**** Records to process
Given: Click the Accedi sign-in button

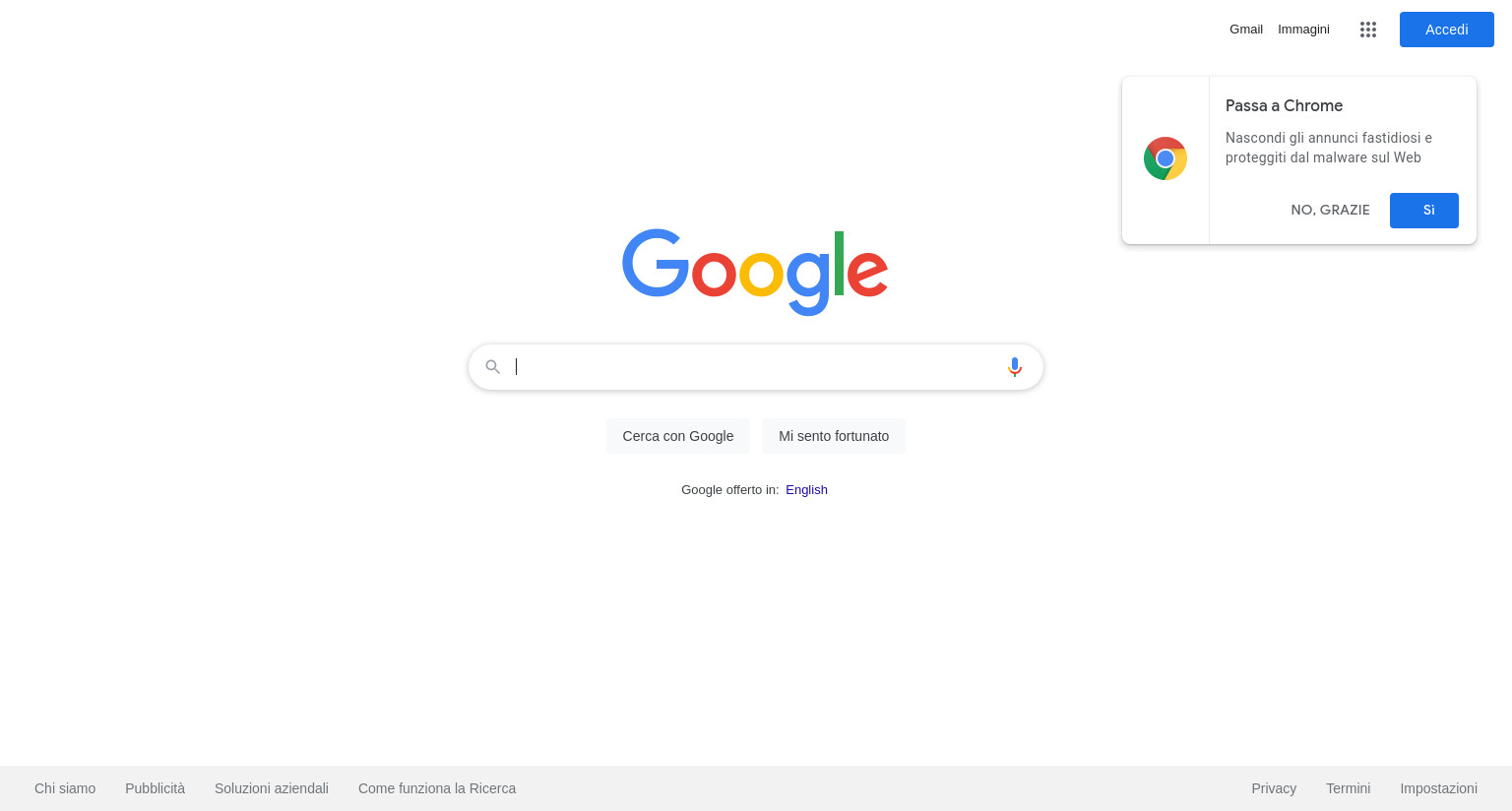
********
**** Records to process
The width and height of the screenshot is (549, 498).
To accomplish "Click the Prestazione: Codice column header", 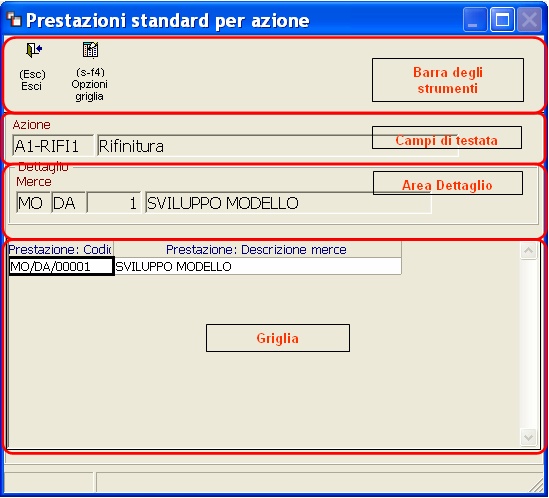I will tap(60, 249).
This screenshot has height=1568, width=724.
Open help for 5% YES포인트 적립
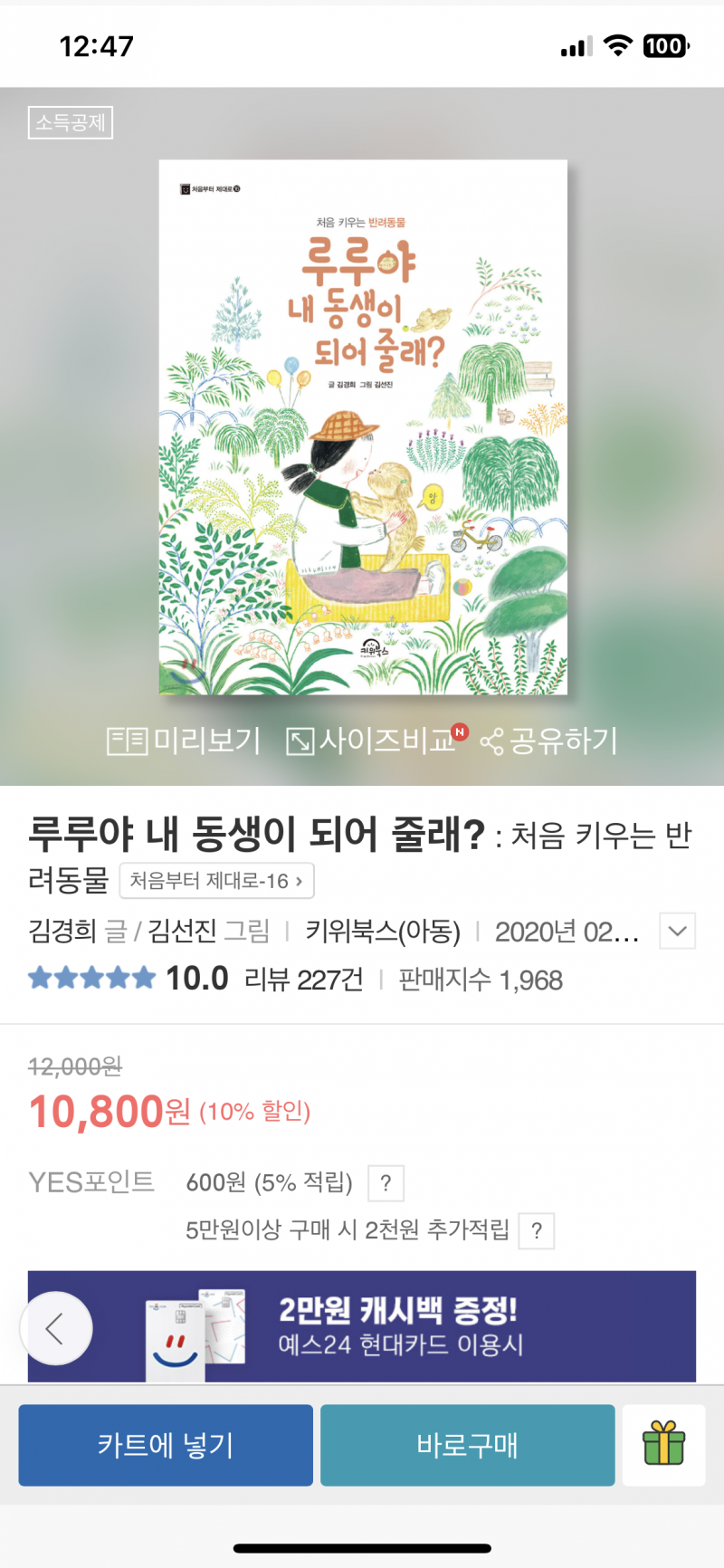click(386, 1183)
********
▸ Task objective
Could you show every line of the material that includes the string "width"?

▸ Exercise solution
The width and height of the screenshot is (549, 498).
This screenshot has height=1568, width=724.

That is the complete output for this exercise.